Toutefois, Victoire n’est pas si innocente. Etudiante à Babel, elle fait aussi partie du système qui écrase les plus faibles et les défavorisés. Même marginalisée, son sort est bien mieux que celui de millions d’individus. Surtout, en participant à la construction des barres, elle perpétue le modèle qui opprime les travailleurs. Dès lors, ceux-ci n’ont pas d’autre choix que se mettre en grève et manifester. Victoire en subit les conséquences (« jusqu’à ce qu’un individu corpulent se dresse sur le chemin de Victoire et lui adresse la parole sur un ton agressif, avec un rude accent du nord incompréhensible »). Victoire est choquée et ne parvient pas à voir le tableau d’ensemble. Elle qui peut être si perspicace ne se rend pas compte de la souffrance et du désarroi des travailleurs.

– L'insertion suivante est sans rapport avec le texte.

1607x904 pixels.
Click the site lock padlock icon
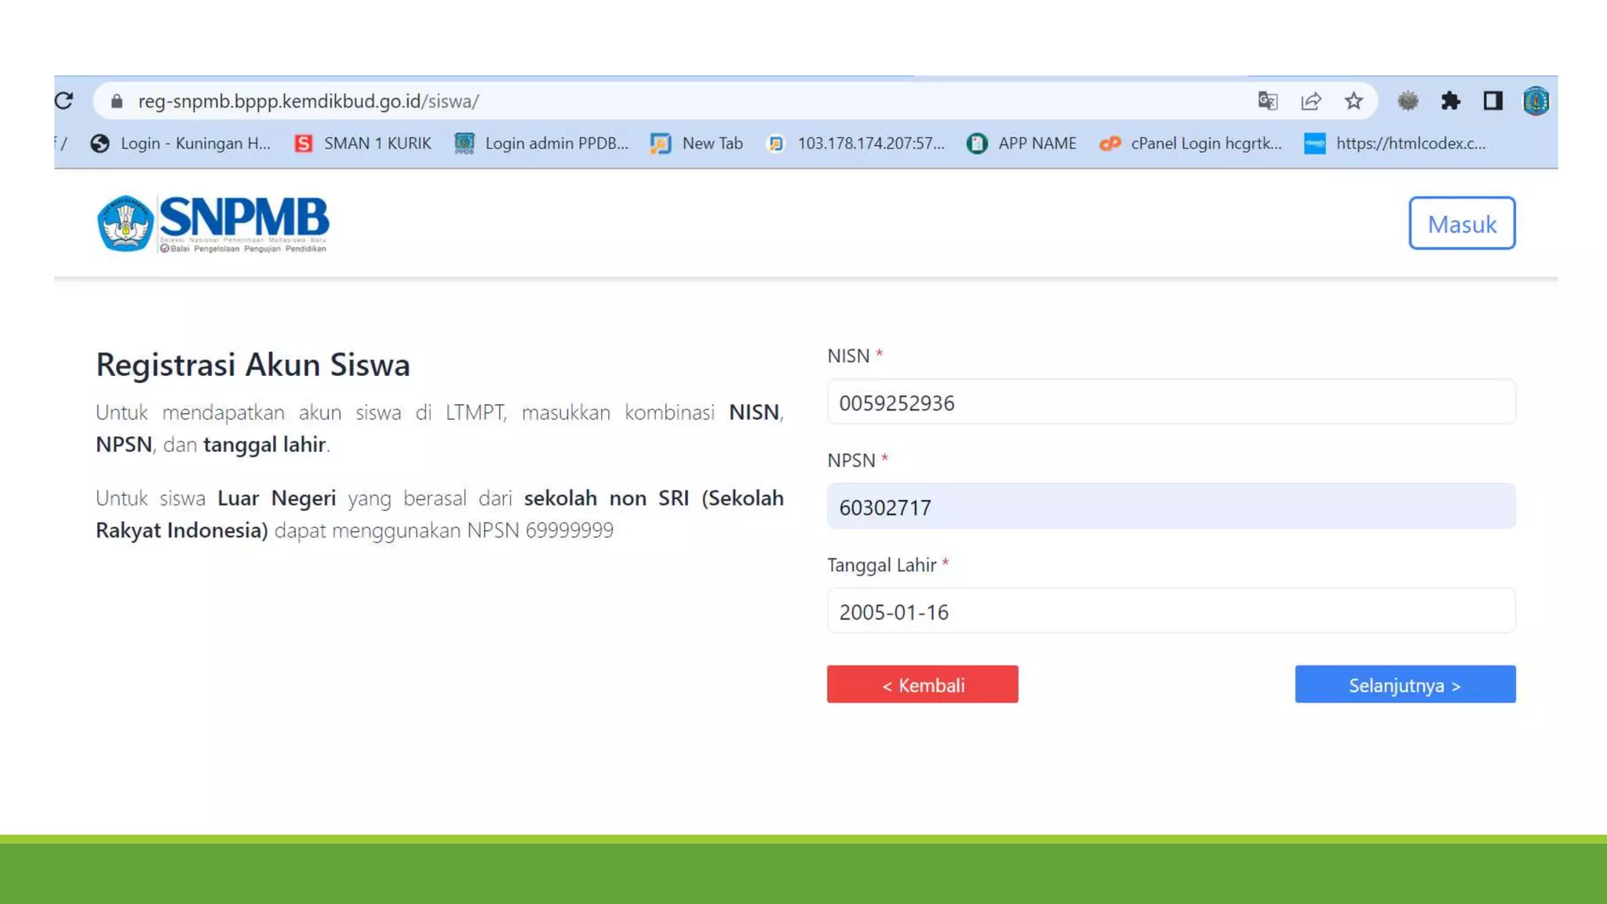(x=117, y=101)
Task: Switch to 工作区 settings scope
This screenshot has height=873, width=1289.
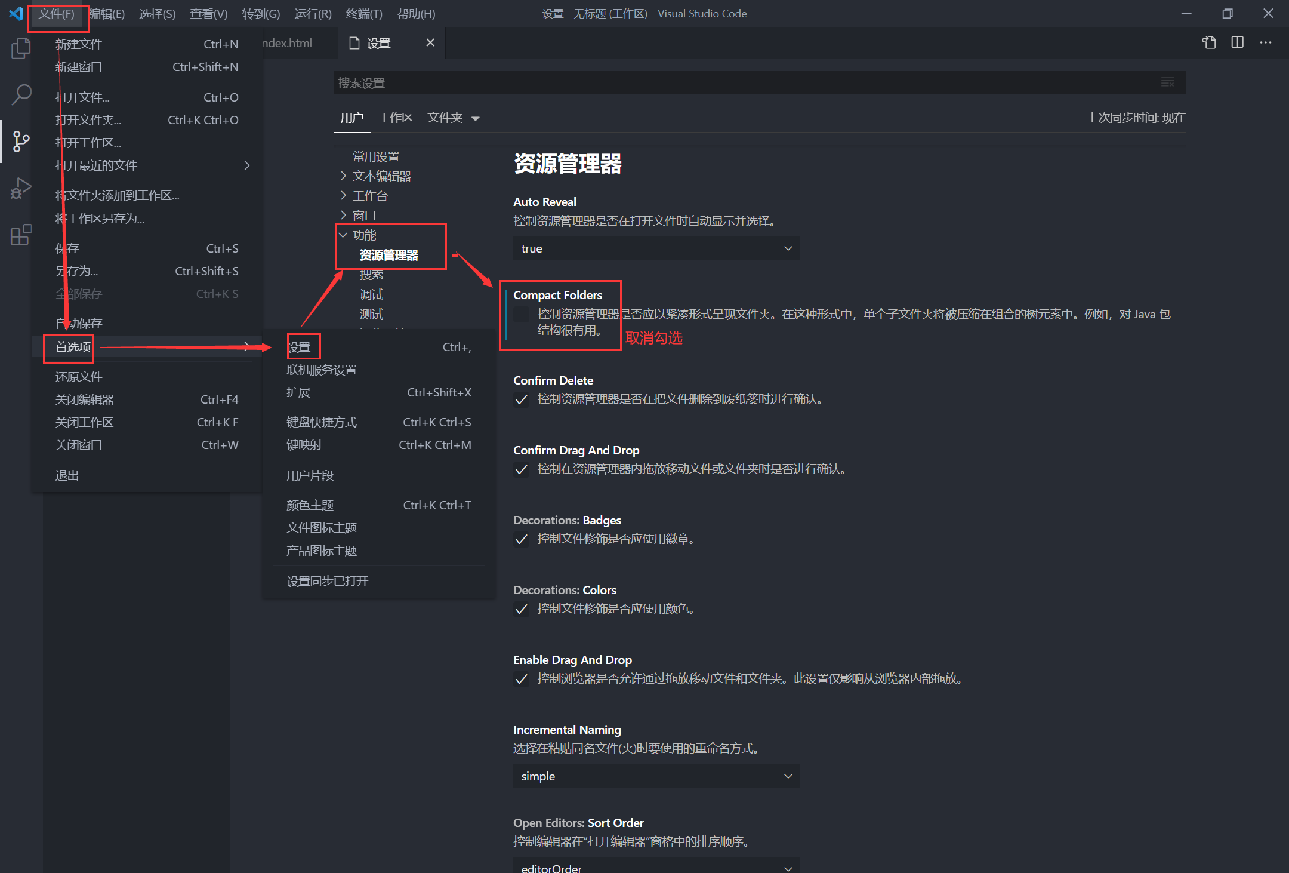Action: 395,118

Des années plus tard, Victoire croise l’homme (Abel) qui l’a prise à partie. Il lui fait comprendre qu’ils ont toujours été du même côté même si elle ne s’en rendait pas compte. En effet, il a fallu à Victoire tout un tas d’événements pour comprendre qu’elle était dominée comme tous les autres. Babel écrase tout le monde, tout est fait pour enrichir la puissance impériale et les étudiants ne sont que des pions, certes utiles. Abel précise que « la question, c’était la baisse des salaires (…..) les dangers de machines non testées, trop rapides pour que l’oeil les suive. Nous souffrions. Nous voulions simplement vous le montrer ». Or, Victoire et les autres, étaient trop enthousiasmés par leurs études pour s’en rendre compte. Ils ne se rendaient pas compte qu’ils étaient exploités comme les autres. 

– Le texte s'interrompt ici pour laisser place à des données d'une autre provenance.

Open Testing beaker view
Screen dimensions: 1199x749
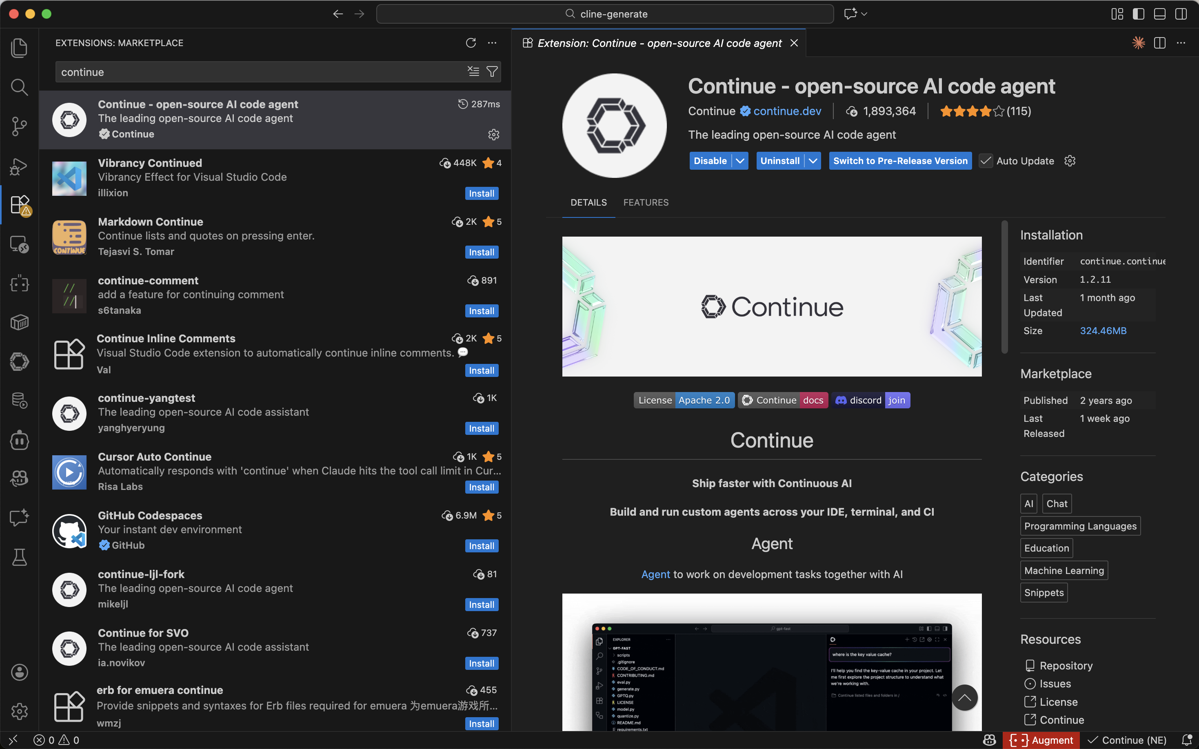point(19,557)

Tout le groupe d’amis l’a compris il y a quelques temps déjà. En effet, de retour d’un voyage en Chine, Robin a tué son père (Lovell). Robin le chinois a tué son père le britannique alors que celui-ci était agressif. Lovell n’avait pas décoléré après l’échec de négocations sur le commerce d’opium en Chine et en tenait Robin pour en partie responsable. Robin, Ramy et Victoire que la situation est mal embarquée (« On est des étrangers qui reviennent en bateau d’un pays étranger avec un homme blanc mort »), Letty non. Autrement dit, Victoire est toujours renvoyée à sa différence.

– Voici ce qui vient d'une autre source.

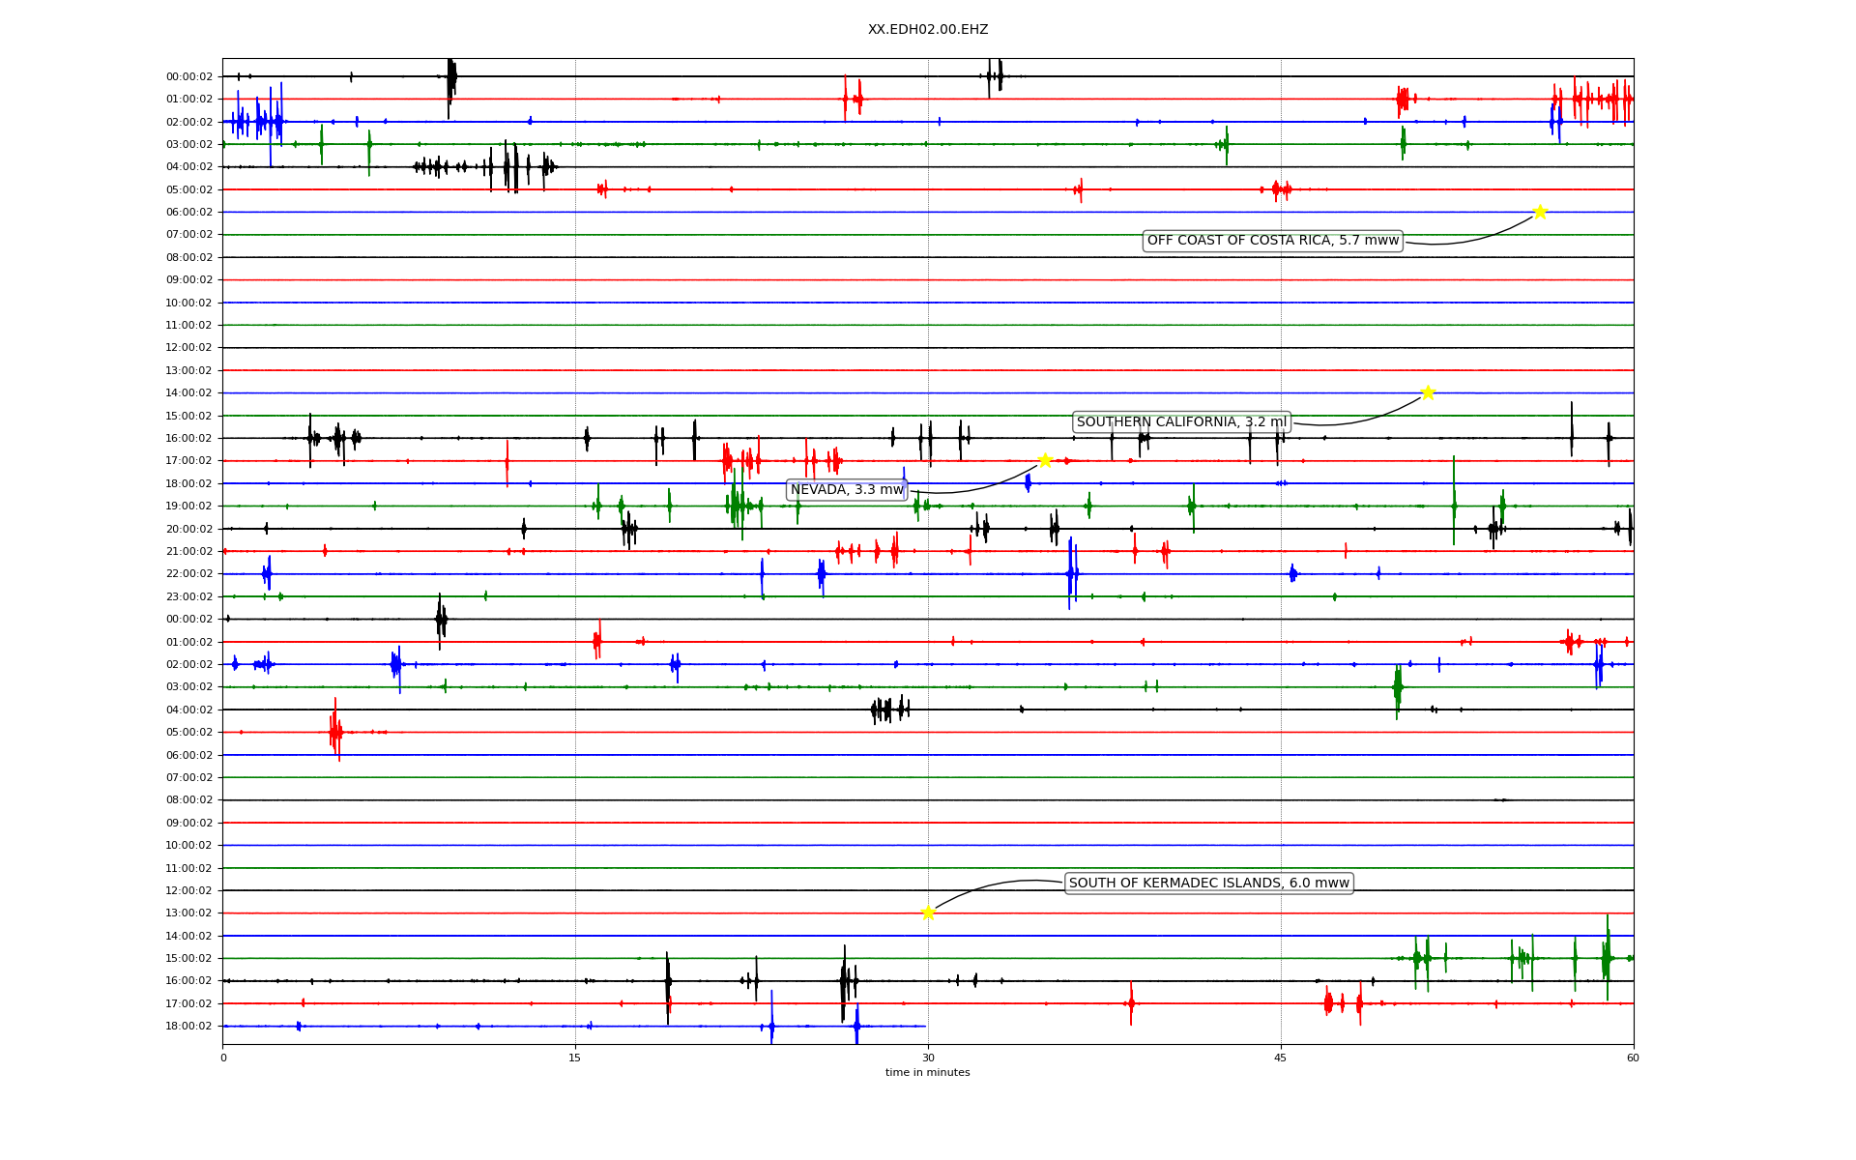The height and width of the screenshot is (1160, 1856).
Task: Click the Nevada earthquake star marker
Action: (1045, 460)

Ramy est tué par Letty. Le groupe se sépare. Robin et Victoire rejoignent les rebelles qui veulent détruire Babel alors que Letty s’oppose à eux. Letty les prend pour des illuminés, des naïfs. Elle leur affirme qu’ils ne sont qu’une vague nuisance, un léger contre-temps (« vous leur donnez la migraine. Bien joué. Mais, au bout du compte, on peut vous sacrifier. Tous »). Au-delà du cas Babel, c’est aussi la preuve que Letty a tout effacé, toute son amitié avec Victoire. Letty peut effacer Victoire de sa vie sans aucun regret, sans aucun remords. Ce n’est pas le cas de Victoire : «  nous t’aimions, murmura Victoire. Nous serions morts pour toi ».